While Estrada was impeached for corruption, his real crime from the point of view of Arroyo and the oligarchy was his populist appeal to the 40 percent of the population that lives under the official poverty line.

Arroyo won election in 2004, but her government was plunged into crisis the following year when a tape recording surfaced in which she apparently discussed rigging the vote with a top election official. Half her cabinet resigned shortly thereafter, as Arroyo's rivals in the oligarchy began maneuvering to bring about her downfall by taking advantage of popular disenchantment with her government.

In response, Arroyo has tried to consolidate power through the military--via a close alliance with the U.S. in the "war on terror." Since September 11, 2001, her administration has brought in U.S. troops to train--and, witnesses say, fight alongside--Filipino troops in their war against the Islamist group Abu Sayyaf, on the island of Mindanao.

These ties to the U.S.--which included exercises with 5,000 U.S. Marines in February--are deeply controversial in the Philippines, which became a U.S. colony following the U.S. conquest of the island in the Spanish-American War of 1898. Formal independence for the Philippines wasn't achieved until 1946. After that, the U.S. maintained a huge military presence in the islands until the fall of Marcos and a nationalist movement forced them to withdraw.

But under Arroyo, the U.S. military has made a major comeback in the Philippines, as Herbert Docena recently documented on the Asia Times Web site. Arroyo has used the supposed threat to "terrorism" to ramp up repression--against Muslims in Mindanao, but also including employer and police violence against strikers and systematic political assassinations.

Increasingly, government officials have revived the anticommunist rhetoric of the Marcos era. Some 26 activists were arrested and beaten at a protest called against the state of emergency. Among them was Docena, a researcher with Focus on the Global South.

"Even before the state of emergency was declared, 33 activists have been killed by suspected military agents or paramilitary groups," Docena wrote in an e-mail message to supporters. "Police have routinely violently broken up street protests.

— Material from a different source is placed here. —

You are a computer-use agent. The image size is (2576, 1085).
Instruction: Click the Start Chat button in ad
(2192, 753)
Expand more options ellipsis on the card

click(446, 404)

But with the proclamation [of the state of emergency], our arrests could just be the beginning of even more heightened repression, more severe curtailment of civil liberties, and more flagrant violation of human rights in the country."

Docena added that "opposition to Arroyo's regime is divided between those who want to salvage this system and those who want to once and for all give real meaning to 'people power.' We look forward to your support and solidarity for those of us who are on this side--even as we continue to extend solidarity to people resisting around the world."